# [PROBLEM DESCRIPTION]
Using the records below, report how many lines include "computer", and give no more than the number.

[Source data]
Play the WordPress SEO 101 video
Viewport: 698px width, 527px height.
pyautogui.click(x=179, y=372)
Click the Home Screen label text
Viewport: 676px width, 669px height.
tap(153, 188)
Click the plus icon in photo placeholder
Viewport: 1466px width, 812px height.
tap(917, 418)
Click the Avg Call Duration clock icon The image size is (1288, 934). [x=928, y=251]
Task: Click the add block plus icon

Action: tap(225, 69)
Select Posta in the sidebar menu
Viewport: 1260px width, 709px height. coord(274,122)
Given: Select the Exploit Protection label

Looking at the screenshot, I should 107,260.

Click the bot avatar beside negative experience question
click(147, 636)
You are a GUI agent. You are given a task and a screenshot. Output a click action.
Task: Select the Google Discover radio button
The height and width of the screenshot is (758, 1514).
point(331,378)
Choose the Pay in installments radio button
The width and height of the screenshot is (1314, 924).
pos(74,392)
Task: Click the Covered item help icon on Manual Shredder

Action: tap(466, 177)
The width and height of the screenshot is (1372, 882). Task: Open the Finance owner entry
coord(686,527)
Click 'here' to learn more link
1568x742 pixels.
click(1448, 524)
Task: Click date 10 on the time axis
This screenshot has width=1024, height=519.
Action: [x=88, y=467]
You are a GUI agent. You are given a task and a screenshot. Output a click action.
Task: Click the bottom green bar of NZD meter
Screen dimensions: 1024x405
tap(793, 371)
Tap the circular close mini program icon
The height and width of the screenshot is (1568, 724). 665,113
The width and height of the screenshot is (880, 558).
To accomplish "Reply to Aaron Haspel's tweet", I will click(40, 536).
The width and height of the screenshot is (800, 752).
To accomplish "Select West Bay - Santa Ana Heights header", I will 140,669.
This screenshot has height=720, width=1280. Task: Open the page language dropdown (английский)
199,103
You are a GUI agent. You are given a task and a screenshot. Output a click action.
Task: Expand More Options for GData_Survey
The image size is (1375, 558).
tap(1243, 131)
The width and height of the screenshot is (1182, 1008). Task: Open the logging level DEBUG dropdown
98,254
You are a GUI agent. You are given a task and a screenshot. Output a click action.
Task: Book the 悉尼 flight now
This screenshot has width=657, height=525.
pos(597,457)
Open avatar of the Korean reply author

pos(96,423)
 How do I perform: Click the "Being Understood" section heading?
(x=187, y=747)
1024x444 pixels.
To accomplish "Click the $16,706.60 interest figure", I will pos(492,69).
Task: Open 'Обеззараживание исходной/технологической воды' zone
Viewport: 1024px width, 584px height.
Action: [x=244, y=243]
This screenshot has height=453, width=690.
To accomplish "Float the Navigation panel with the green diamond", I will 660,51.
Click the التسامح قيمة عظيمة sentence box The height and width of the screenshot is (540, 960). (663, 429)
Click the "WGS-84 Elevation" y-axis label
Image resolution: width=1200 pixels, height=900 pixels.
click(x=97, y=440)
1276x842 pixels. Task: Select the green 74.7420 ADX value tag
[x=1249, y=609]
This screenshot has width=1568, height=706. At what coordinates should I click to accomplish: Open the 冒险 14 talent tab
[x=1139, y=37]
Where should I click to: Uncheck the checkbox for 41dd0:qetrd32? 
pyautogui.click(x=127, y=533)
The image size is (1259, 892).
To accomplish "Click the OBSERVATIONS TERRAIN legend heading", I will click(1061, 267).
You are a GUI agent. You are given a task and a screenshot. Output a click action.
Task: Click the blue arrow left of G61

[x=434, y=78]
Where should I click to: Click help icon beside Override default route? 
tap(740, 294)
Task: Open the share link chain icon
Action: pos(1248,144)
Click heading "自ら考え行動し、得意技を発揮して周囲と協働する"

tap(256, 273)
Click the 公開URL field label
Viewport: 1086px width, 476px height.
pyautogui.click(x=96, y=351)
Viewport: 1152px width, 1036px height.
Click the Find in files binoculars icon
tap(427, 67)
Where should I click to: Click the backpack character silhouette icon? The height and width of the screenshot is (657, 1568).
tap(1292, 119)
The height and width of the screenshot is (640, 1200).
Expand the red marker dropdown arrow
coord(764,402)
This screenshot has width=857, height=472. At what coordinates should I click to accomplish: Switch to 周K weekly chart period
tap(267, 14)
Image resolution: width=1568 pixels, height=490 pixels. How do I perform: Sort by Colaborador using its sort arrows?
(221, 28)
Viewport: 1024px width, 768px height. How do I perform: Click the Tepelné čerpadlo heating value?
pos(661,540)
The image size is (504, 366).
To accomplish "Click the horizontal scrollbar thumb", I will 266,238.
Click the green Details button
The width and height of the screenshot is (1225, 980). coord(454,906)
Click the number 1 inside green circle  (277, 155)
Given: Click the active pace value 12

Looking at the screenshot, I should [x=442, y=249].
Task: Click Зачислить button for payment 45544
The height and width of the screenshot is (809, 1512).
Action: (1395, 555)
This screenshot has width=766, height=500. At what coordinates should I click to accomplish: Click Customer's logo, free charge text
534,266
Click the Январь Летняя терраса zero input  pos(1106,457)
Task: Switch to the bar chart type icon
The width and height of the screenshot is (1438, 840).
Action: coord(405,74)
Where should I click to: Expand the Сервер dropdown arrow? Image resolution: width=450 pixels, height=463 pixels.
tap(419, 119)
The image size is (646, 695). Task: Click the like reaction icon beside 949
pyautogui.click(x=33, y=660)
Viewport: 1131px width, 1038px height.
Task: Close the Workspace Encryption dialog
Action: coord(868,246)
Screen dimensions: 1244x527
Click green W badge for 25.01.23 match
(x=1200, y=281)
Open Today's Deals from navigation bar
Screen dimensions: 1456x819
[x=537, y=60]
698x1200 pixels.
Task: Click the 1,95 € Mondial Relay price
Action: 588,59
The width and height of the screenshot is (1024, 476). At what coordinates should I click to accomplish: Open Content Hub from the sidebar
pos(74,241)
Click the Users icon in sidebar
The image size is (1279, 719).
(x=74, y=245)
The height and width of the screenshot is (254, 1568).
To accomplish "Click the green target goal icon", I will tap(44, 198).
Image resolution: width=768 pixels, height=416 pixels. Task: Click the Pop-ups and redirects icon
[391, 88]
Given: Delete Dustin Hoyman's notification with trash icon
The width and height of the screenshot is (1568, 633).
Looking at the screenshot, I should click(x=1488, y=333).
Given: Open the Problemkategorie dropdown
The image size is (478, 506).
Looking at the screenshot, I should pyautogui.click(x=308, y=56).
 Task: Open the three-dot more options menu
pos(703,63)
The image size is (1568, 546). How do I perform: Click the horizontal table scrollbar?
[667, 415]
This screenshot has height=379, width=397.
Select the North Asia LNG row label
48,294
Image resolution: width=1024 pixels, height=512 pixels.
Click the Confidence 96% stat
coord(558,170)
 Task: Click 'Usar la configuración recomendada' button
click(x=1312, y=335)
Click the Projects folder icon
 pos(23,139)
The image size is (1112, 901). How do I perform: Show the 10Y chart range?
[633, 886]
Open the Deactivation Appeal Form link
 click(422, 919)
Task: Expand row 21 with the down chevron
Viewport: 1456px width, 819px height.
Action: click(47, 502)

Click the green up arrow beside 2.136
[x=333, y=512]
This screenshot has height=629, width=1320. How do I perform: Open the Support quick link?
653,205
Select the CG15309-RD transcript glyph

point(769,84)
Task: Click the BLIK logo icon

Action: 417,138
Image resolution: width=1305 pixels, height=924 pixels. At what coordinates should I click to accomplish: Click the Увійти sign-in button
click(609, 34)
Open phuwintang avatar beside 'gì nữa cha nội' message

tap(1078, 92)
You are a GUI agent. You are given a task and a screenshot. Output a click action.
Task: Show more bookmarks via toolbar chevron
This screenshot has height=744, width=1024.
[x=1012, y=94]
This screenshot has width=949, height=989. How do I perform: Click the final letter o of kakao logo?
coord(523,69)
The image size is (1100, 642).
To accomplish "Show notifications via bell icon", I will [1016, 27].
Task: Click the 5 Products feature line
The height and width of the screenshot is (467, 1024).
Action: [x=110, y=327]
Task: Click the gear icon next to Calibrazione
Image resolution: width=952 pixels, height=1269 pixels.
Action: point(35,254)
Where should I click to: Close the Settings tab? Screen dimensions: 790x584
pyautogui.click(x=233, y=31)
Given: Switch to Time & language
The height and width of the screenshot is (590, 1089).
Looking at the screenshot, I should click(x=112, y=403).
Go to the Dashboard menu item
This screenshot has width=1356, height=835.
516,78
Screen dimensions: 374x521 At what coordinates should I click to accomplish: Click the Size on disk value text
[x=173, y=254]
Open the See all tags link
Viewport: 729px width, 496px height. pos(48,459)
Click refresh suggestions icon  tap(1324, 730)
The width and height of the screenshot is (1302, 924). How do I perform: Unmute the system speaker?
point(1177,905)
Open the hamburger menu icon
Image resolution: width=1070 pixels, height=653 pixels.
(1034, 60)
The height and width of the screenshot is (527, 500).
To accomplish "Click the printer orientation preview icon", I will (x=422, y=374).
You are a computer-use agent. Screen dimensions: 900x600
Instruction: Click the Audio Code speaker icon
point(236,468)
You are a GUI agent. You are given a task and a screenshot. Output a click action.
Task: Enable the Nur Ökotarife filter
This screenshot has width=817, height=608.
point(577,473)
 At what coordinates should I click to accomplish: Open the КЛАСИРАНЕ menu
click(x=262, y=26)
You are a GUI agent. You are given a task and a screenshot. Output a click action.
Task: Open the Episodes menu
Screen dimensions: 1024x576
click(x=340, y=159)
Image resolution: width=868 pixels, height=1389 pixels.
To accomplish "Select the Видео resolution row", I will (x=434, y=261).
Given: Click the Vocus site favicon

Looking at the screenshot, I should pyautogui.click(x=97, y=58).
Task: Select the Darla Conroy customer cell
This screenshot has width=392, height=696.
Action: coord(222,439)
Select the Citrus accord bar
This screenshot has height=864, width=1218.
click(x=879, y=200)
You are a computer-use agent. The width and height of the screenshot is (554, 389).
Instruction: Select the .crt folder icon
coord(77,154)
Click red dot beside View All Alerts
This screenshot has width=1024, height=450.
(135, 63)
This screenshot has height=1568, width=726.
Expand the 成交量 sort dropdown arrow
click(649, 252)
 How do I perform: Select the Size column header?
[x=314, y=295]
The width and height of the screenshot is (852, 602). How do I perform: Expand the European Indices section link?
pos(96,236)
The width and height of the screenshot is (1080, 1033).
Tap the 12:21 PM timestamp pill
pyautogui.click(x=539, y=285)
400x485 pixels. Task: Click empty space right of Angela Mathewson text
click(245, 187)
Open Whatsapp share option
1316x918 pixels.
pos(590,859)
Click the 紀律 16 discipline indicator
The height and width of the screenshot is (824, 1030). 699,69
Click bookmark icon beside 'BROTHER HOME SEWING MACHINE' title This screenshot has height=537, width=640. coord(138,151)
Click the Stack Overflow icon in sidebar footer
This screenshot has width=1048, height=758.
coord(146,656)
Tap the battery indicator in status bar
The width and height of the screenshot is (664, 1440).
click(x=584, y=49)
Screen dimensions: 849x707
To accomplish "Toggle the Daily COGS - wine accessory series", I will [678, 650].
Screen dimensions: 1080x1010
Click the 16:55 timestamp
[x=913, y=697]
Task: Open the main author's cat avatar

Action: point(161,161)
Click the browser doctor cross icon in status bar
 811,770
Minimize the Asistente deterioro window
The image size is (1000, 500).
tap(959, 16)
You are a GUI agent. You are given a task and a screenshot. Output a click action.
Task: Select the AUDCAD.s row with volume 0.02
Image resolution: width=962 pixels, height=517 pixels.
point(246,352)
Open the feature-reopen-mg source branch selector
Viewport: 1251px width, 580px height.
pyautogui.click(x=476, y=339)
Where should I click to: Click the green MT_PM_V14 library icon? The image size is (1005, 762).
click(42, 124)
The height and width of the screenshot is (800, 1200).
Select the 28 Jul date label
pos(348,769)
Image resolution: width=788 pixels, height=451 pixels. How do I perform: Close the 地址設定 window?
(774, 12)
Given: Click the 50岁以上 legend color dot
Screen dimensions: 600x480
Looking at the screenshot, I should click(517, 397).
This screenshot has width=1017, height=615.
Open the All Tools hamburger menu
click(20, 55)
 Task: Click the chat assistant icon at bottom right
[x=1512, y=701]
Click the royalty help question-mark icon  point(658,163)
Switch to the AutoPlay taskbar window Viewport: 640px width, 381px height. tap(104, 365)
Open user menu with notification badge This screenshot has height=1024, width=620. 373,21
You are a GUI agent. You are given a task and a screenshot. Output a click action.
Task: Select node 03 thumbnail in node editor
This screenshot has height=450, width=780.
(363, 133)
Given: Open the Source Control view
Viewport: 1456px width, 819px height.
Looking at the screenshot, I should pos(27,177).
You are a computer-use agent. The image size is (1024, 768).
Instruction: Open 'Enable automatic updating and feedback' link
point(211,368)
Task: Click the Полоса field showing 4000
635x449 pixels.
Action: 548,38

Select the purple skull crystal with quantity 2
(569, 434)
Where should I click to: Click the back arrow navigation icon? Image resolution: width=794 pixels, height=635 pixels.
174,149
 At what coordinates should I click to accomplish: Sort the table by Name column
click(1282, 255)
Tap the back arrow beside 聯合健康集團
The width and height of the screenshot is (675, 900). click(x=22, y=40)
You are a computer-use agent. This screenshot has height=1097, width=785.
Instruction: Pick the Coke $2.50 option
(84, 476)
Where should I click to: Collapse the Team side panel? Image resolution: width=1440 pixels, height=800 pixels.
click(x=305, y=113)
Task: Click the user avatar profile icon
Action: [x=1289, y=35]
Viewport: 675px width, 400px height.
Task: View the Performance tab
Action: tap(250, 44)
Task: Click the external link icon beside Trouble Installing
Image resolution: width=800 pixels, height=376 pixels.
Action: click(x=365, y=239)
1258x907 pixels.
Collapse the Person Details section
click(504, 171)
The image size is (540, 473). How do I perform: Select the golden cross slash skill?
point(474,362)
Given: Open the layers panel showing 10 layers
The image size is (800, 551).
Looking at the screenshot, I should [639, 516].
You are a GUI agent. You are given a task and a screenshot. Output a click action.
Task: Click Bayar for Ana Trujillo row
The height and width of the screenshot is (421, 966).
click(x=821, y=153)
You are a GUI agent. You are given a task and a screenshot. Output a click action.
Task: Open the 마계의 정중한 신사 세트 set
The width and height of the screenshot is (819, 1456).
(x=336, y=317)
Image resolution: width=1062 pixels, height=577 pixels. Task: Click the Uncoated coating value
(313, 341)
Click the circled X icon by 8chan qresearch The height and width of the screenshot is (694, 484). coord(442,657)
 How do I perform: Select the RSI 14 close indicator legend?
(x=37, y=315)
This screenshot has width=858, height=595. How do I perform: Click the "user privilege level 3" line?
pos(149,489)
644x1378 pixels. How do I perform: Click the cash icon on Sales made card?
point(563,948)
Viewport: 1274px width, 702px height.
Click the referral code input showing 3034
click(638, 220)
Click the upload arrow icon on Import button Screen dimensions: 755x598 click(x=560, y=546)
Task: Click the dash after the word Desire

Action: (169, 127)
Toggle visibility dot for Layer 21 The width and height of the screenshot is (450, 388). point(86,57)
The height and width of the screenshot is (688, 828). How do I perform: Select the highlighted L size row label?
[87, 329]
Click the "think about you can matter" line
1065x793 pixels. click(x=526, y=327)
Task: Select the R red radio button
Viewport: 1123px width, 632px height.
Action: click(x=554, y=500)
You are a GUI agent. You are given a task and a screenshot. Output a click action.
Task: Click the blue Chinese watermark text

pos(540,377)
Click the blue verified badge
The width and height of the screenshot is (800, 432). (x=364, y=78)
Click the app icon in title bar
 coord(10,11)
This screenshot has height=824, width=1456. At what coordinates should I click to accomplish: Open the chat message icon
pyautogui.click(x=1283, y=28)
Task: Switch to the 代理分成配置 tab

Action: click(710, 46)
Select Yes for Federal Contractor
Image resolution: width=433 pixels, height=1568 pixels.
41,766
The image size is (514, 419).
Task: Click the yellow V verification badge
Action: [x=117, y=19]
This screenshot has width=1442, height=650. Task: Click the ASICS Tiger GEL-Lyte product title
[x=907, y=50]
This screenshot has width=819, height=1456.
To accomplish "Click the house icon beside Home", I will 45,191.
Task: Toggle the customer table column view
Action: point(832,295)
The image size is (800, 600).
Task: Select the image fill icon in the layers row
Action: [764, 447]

# [RESPONSE TO THE EXERCISE]
4